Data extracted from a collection
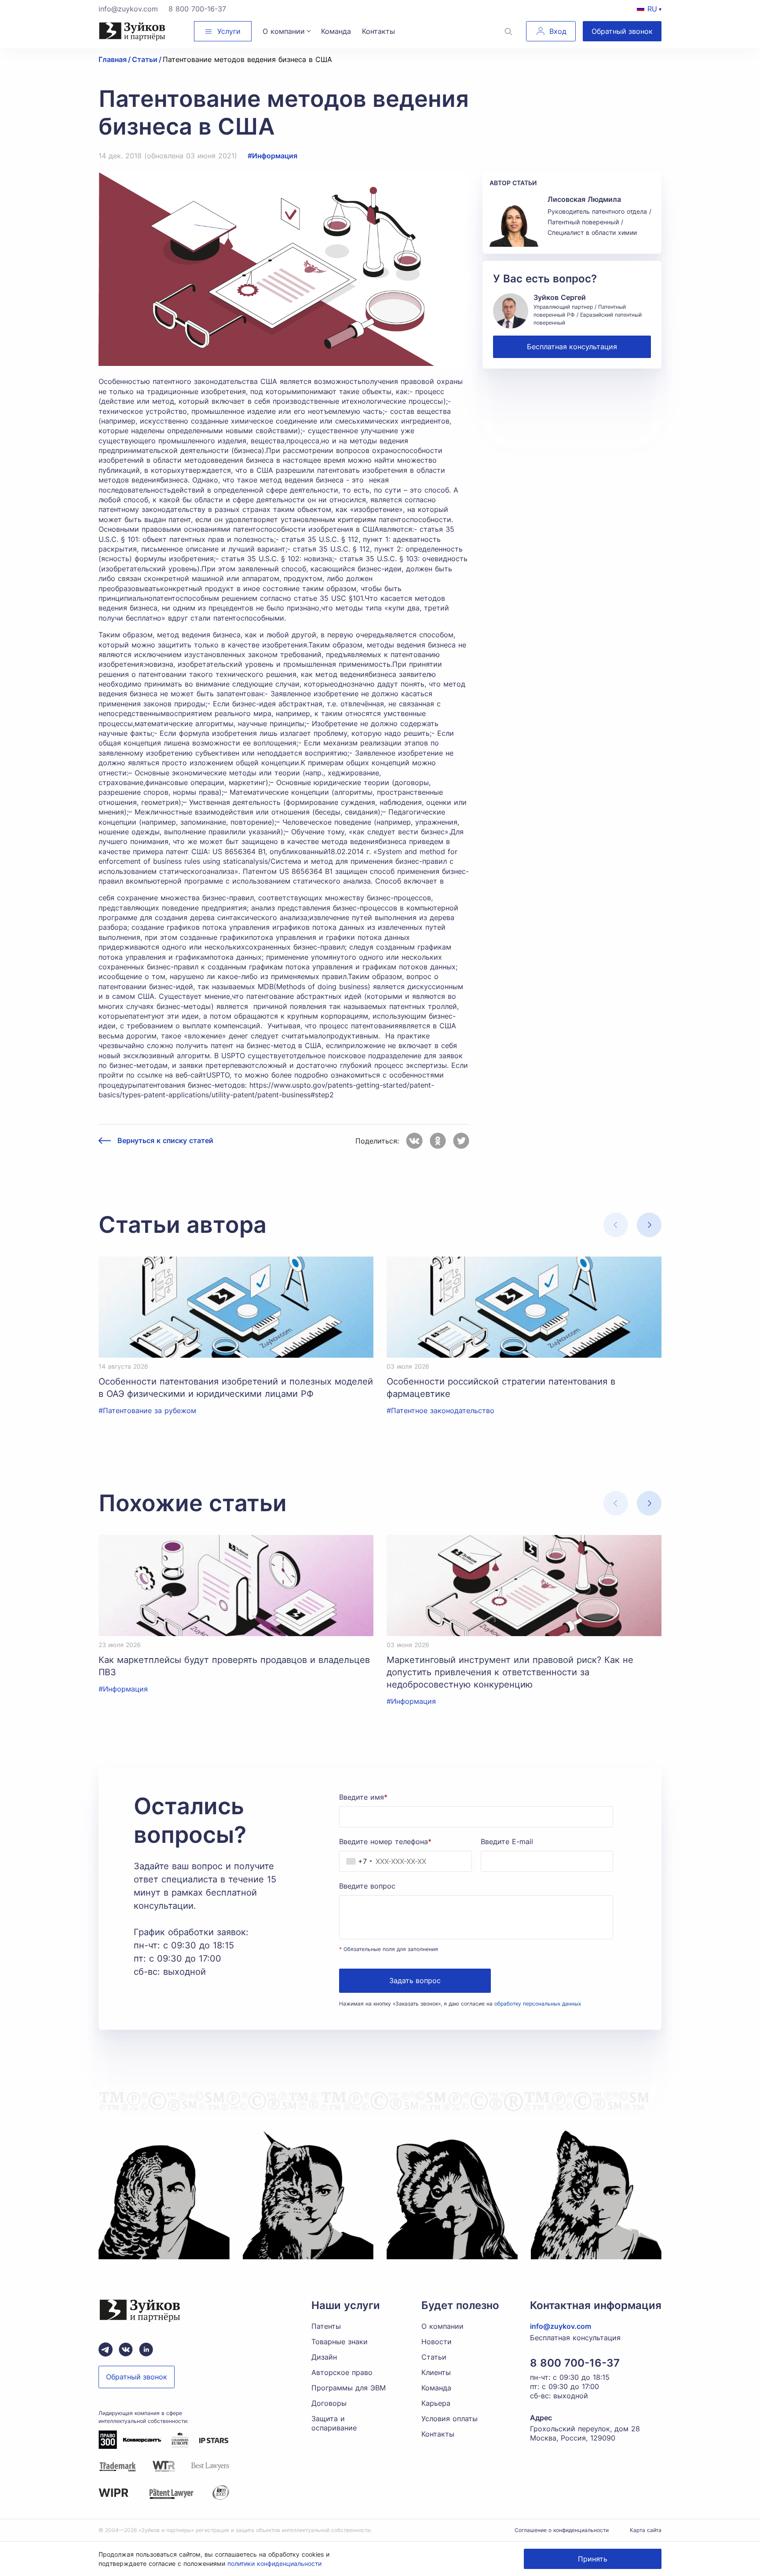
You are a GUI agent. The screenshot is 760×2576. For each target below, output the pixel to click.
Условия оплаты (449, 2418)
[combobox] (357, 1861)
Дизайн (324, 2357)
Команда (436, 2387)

* * *

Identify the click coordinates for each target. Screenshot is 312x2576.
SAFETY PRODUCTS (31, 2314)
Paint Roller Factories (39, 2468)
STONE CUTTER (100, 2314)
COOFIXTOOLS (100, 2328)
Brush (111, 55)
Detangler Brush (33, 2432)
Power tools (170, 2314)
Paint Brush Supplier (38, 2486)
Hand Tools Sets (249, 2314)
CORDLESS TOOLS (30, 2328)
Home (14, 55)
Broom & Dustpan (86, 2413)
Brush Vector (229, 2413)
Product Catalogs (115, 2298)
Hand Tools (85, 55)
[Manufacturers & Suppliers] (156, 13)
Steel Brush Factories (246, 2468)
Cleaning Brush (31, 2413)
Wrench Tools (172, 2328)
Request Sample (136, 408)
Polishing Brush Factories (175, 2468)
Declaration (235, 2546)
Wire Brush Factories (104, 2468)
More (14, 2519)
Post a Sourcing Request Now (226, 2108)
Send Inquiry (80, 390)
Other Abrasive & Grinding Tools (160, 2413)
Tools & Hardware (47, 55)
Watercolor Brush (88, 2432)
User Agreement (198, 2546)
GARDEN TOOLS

PROBLEM DETAILS
Would you please repeat exactly the lines above, starting at the line with "Wrench Tools (172, 2328)" and stopping at the line with "GARDEN TOOLS", both included?

RESULT BELOW
Wrench Tools (172, 2328)
Request Sample (136, 408)
Polishing Brush Factories (175, 2468)
Declaration (235, 2546)
Wire Brush Factories (104, 2468)
More (14, 2519)
Post a Sourcing Request Now (226, 2108)
Send Inquiry (80, 390)
Other Abrasive & Grinding Tools (160, 2413)
Tools & Hardware (47, 55)
Watercolor Brush (88, 2432)
User Agreement (198, 2546)
GARDEN TOOLS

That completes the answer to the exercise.